Schnellere Releases dank Trunk Stable und Android Drops
Damit die zusammengelegte Plattform genauso agil bleibt wie heutige Chromebooks, zieht Google die Veröffentlichungstaktik an: Ein internes Modell namens “Trunk Stable” erlaubt es, neue Android-Versionen in kürzeren Abständen stabil auszuliefern. Ergänzend dazu gibt es vierteljährliche “Android Drops”, die ohne komplettes OS-Upgrade zusätzliche Funktionen auf kompatible Geräte bringen. Die Endkundschaft erhält lediglich eine Pop-up-Meldung: “Dein Telefon (oder bald vielleicht dein Chromebook) ist gerade besser geworden.”
Gemini & Co.: KI als Differenzierungsmerkmal
Samat betonte im Interview mehrfach, dass viele Innovationen “zuerst auf Android zu sehen” seien – und nannte als Beispiel die tiefe Gemini-Integration: Der generative Assistent kann Kontext auf dem Display erkennen, YouTube-Videos zusammenfassen oder gar Kaufentscheidungen vorbereiten. Funktionen wie “Einkreisen zum Suchen” und der systemweite Zugriff auf Gemini sollen auf jedem künftigen Android- (und damit Chrome-) Gerät per langem Druck auf die Seitentaste erreichbar sein.
Chancen und offene Fragen
Für Anwender und Anwenderinnen könnte der Schritt lang ersehnte Klarheit bringen: Ein einheitliches Betriebssystem erleichtert das Wechseln zwischen Formfaktoren, beseitigt App-Inkompatibilitäten und reduziert Wartungsaufwand für Developer. Zugleich bleiben Fragen offen. Bereits im November befürchtete man bei Android Authority höhere Hardware-Anforderungen und kürzere Update-Versprechen für ältere Chromebooks. Was daraus wird, bleibt abzuwarten.
Google wird sich daran messen lassen müssen, ob es Leistungsklassen klar abgrenzt und gleichzeitig den langfristigen Update-Support wahrt, für den Chromebooks bislang gelobt werden.
Auch Partnerunternehmen wie Samsung stehen vor der Herausforderung, ihre eigene KI-Strategie (Galaxy AI, Bixby) mit Googles Gemini zu harmonisieren.

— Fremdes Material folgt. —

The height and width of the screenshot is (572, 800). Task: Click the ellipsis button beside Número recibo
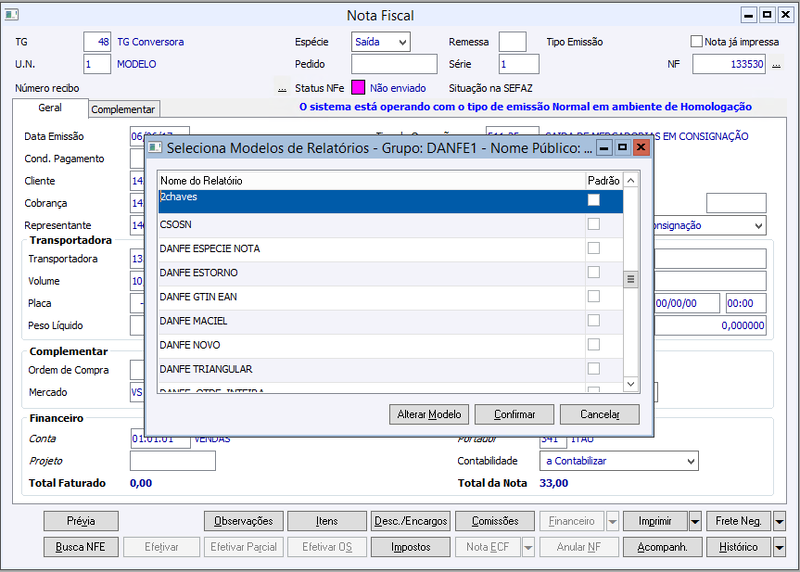(x=282, y=88)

Für die Kundschaft kann das zwar mehr Auswahl bedeuten, birgt aber das Risiko verwirrender Überschneidungen.
Ausblick
Für deutschsprachige Nutzerinnen und Nutzer – und speziell für uns bei PocketPC.ch – wird 2026 spannend: Erste Geräte, die den neuen Android-Chrome-Hybriden nutzen, könnten schon zur nächsten MWC-Saison erscheinen. Gerätehersteller müssen dann kein zweites Betriebssystem mehr pflegen, was besonders kleineren Marken aus der DACH-Region den Markteintritt erleichtern könnte. Gleichzeitig eröffnet sich ein breiter Test‐ und Bastelspielplatz für die Community: Von Desktop-Docks für Smartphones bis hin zu Dual-Boot-Experimenten mit Windows-on-ARM sind vielfältige Set-ups denkbar.

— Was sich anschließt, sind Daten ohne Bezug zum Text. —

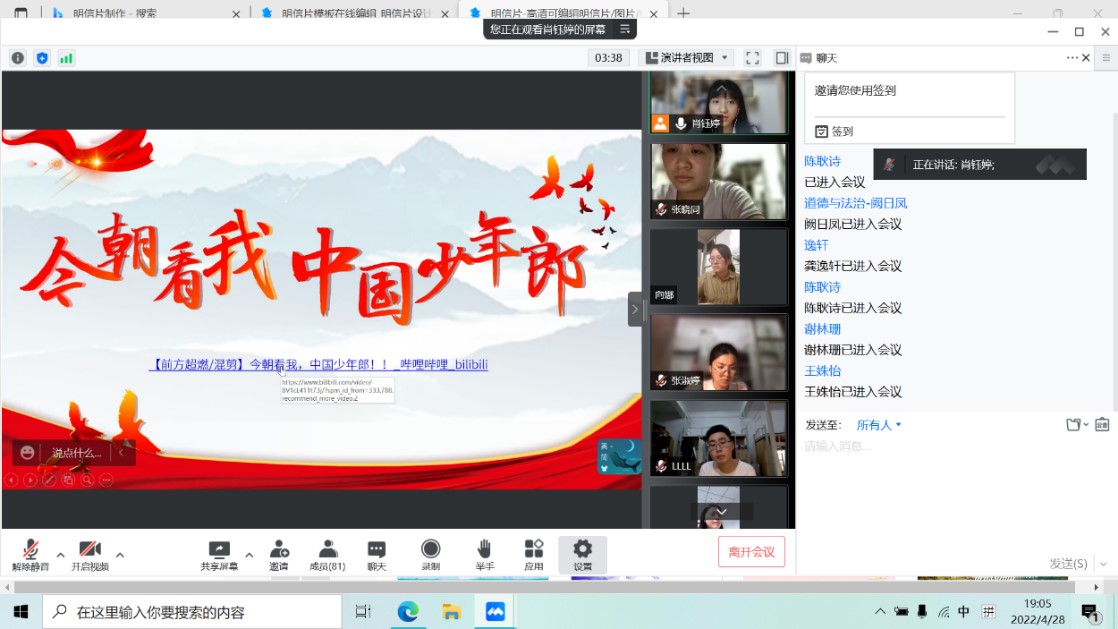Open the chat panel more options (…) menu
This screenshot has height=629, width=1118.
pyautogui.click(x=1072, y=58)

Google hat nun das Narrativ gesetzt und die Branche wird genau beobachten, ob aus den Worten des Android-Chefs auch tatsächlich eine konsistente Produktstrategie erwächst. Klar ist: Wer künftig ein neues Notebook, Tablet oder Foldable ins Auge fasst, sollte schon ab jetzt, spätestens aber nächstes Jahr verstärkt darauf achten, ob das Gerät bereits den vereinten Unterbau nutzt. Denn wenn Google Wort hält, könnte sich das Ökosystem zum ersten Mal seit einem Jahrzehnt grundlegend neu sortieren und Android- beziehungsweise Chrome-Fans bekommen womöglich das Beste aus beiden Welten in einem einzigen, stetig aktualisierten System.